The grand unveiling ceremony of the Vimy Memorial was held on July 26, 1936, officiated by King Edward VIII in the presence of President Albert Lebrun of France. An estimated 100,000 spectators, including more than 6,000 Canadian veterans and their families, attended the commemoration. In his address to the large crowd, the king declared: "This glorious monument ... is the inspired expression in stone chiseled by a skilful Canadian hand of Canada's salute to her fallen sons."
After 14 years abroad, Allward returned to Canada, satisfied that he had created a memorial that was "worthy of the men who gave their lives." However, he soon discovered that during his time in Europe, interest in public sculpture had diminished significantly and that sculptors were mostly producing smaller works for exhibition and beginning to explore different modes of aesthetic and personal expression, rejecting the patriotic tendencies of Allward's work.
Despite his enormous success, Allward was largely ignored in the years after his death in 1955. As contemporary tastes in sculpture changed, the artists of his generation were dismissed for being too reliant on European art in their style and too nationalistic in their subject matter.
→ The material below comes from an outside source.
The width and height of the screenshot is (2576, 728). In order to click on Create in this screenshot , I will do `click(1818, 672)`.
But Allward had already had a profound impact on other sculptors in Canada. His high aesthetic and technical standards, and the positive reception of his work, significantly raised the profile of sculpture throughout the country, greatly benefiting many Canadian artists — including Hahn, Loring, Wyn Wood, and other founding members of the Sculptors' Society of Canada, a group that greatly expanded the language of sculpture in this country, taking it in new directions. Still, the Vimy Memorial was widely respected, and no one could have foreseen that the artist who had brought it to life would be almost completely forgotten for the next several decades.
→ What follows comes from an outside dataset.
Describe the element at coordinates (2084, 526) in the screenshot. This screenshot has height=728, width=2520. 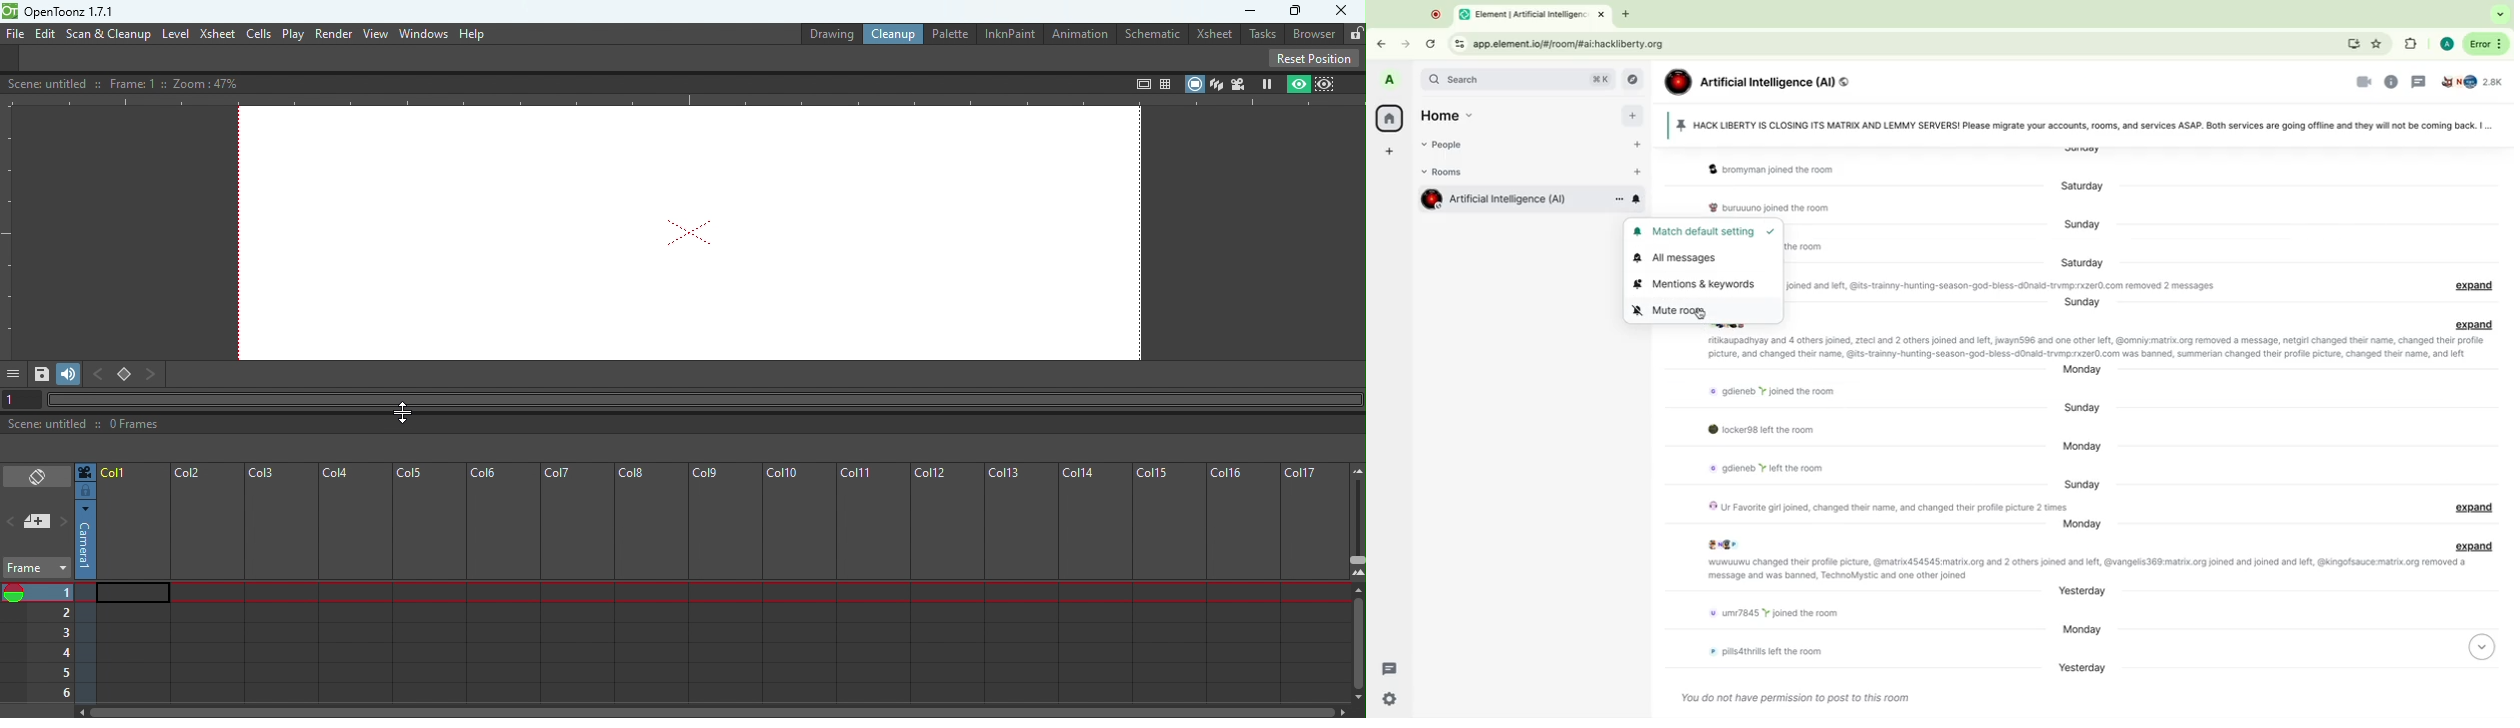
I see `Day` at that location.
Things changed in 2001, when Allward appeared as a fictional character in Jane Urquhart's celebrated novel The Stone Carvers. In a 2001 CBC interview Urquhart said: "One of the reasons I was so interested in [Allward] was ... partly because of his fabulous work of art that's in France, but also because he seemed to kind of disappear after the memorial was completed."
Today, Allward is recognized as a sculptor with an extraordinary career in which he mastered classical and modernist styles, and the Vimy Memorial was his crowning achievement ― an unforgettable tribute to Canada's fallen soldiers that today is internationally celebrated not only as a symbol of peace but as a genre-defining work of art whose monumentality and ambition has never been equalled.